(Beginning of EXTRACTED INFORMATION)

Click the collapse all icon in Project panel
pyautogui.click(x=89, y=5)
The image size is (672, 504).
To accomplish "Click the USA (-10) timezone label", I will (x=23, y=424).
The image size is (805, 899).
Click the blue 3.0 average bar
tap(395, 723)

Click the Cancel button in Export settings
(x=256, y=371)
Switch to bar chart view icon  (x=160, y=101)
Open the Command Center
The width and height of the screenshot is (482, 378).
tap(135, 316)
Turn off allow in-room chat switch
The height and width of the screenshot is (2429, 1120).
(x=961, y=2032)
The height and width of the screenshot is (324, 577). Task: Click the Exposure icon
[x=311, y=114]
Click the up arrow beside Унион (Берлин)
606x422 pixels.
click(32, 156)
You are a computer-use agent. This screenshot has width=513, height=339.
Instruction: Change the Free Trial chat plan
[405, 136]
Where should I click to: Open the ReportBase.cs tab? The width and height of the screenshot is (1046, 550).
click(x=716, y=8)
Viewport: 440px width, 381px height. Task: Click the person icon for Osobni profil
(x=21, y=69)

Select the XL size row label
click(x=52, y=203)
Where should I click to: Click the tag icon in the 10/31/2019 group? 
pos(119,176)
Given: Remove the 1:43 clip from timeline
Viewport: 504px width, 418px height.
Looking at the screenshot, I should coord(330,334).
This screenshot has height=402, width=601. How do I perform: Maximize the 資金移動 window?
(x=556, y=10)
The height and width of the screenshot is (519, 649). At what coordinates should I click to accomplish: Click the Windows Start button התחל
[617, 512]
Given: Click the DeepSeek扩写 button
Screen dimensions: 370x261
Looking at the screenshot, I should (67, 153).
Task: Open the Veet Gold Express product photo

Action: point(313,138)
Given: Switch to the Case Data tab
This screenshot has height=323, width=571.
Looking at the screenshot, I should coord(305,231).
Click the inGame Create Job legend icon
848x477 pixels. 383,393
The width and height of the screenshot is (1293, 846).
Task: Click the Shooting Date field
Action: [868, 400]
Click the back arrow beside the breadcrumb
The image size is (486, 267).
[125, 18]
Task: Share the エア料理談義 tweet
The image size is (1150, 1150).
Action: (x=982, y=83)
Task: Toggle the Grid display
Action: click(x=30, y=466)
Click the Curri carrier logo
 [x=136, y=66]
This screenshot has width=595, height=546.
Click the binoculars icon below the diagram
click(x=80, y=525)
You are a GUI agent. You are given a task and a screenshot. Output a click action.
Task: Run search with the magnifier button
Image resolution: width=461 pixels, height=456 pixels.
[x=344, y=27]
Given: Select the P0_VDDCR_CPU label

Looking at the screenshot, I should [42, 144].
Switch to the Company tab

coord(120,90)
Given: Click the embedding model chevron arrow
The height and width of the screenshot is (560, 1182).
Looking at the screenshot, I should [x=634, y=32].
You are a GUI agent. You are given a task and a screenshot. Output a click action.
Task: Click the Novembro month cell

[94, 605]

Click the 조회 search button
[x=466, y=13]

(End of EXTRACTED INFORMATION)

WHAT NEEDS TO BE DONE:
The lines from the beginning of the records through the line containing "Turn off allow in-room chat switch" should be reproduced exactly. Include nothing else.

TASK SOLUTION:
Click the collapse all icon in Project panel
pyautogui.click(x=89, y=5)
The image size is (672, 504).
To accomplish "Click the USA (-10) timezone label", I will (x=23, y=424).
The image size is (805, 899).
Click the blue 3.0 average bar
tap(395, 723)

Click the Cancel button in Export settings
(x=256, y=371)
Switch to bar chart view icon  (x=160, y=101)
Open the Command Center
The width and height of the screenshot is (482, 378).
tap(135, 316)
Turn off allow in-room chat switch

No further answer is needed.